Donnerstag, 27. Dezember
Mußte heute mit zwei Mann im Abschnitt des
Regimentes C, zwischen Barenton sur Serre und Chalandry, die Kabelgräben
ausmessen.
Freitag, 28. Dezember
War auch heute wieder im Abschnitt C und maß
die Kabelgräben. Da starker Wind und eine empfindliche Kälte herrschten, war es
keine angenehme Arbeit.
Sonnabend, 29. Dezember
Verlegte Bleikabel bei Barenton Cel.
Sonntag, 30. Dezember
Vormittags war Appell.
Nachmittags war ich mit Albrecht, Tepper und
Walb nach Cressy, wollten zum Kino. Da aber keine Nachmittagsvorstellung mehr
stattfindet und wir nicht bis zum Abend warten wollten, tranken wir in der
Kantine vom Generalkommando einige Glas Bier und machten uns dann auf den
Heimweg nach Mortiers.
Montag, 31. Dezember
Hatte heute dienstfrei und blieb in Mortiers.

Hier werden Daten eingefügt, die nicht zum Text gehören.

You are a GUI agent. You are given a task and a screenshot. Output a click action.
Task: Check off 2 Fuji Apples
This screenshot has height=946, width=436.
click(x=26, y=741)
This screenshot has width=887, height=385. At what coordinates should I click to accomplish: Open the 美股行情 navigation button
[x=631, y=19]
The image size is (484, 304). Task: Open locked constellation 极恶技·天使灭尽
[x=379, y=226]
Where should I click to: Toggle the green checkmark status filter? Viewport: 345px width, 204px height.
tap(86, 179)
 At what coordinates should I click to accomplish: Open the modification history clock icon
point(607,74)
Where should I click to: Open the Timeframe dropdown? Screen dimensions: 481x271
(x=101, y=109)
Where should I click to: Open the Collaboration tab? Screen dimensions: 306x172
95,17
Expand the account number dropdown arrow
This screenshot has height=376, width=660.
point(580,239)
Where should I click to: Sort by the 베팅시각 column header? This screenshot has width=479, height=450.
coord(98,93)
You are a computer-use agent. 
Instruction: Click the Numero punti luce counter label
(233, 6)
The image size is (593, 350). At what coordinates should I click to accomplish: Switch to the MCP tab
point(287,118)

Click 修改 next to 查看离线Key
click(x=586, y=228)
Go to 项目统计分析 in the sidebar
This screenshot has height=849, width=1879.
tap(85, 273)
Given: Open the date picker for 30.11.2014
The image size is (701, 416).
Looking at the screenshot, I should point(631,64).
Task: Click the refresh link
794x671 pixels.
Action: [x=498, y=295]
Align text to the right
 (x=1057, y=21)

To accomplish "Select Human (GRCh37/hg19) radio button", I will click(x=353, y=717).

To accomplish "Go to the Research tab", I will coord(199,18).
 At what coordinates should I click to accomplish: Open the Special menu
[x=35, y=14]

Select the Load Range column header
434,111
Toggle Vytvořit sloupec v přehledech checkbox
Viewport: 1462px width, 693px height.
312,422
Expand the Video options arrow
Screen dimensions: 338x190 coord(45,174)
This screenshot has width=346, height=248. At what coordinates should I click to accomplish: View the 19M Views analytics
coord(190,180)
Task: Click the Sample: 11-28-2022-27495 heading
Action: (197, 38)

Abends gab es pro Mann circa 4/10 Liter
Rum. Ich kaufte eine Flasche Rotwein, die sechs Mann von meinem Trupp zusammen auch
noch zwei Flaschen und dann brauten wir uns einen Grog, der gerade von 11:00 –
12:00 Uhr reichte. Bei Anbruch des neuen Jahres gab es dann Glühwein, der dann
auch noch bei einigen ziemlich zu Kopfe stieg. 3:00 Uhr war es, als wir endlich
zur Ruhe gingen.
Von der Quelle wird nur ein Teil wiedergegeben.